Across the data below, count every line where the string "agent" appears. Answer with the number alone.
-*-
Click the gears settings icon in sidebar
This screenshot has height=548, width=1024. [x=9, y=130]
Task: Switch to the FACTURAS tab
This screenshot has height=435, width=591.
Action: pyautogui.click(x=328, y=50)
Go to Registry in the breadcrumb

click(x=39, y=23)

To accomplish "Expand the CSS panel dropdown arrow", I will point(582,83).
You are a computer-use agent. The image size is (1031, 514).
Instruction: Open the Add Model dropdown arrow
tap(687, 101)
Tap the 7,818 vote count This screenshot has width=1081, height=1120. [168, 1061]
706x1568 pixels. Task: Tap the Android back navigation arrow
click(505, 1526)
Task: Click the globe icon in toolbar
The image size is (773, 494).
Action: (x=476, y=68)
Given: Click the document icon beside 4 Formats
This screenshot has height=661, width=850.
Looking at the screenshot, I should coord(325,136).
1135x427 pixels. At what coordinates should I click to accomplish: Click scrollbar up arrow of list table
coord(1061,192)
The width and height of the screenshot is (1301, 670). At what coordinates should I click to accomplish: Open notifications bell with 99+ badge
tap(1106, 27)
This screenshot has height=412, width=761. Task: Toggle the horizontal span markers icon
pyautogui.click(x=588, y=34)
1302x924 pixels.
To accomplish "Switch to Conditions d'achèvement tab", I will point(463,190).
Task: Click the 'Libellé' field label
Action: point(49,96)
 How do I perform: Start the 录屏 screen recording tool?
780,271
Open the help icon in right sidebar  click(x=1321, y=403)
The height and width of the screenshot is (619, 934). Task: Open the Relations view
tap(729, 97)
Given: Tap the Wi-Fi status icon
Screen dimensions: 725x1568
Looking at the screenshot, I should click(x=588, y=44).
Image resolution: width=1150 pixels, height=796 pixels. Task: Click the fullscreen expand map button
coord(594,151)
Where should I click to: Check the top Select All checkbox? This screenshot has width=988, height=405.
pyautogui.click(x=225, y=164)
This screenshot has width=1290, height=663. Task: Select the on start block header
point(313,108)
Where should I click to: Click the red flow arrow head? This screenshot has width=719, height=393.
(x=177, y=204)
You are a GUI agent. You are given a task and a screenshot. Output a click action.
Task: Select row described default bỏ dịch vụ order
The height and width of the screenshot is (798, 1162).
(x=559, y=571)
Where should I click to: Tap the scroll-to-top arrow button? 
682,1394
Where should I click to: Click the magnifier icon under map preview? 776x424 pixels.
-*-
● **Response to the task**
2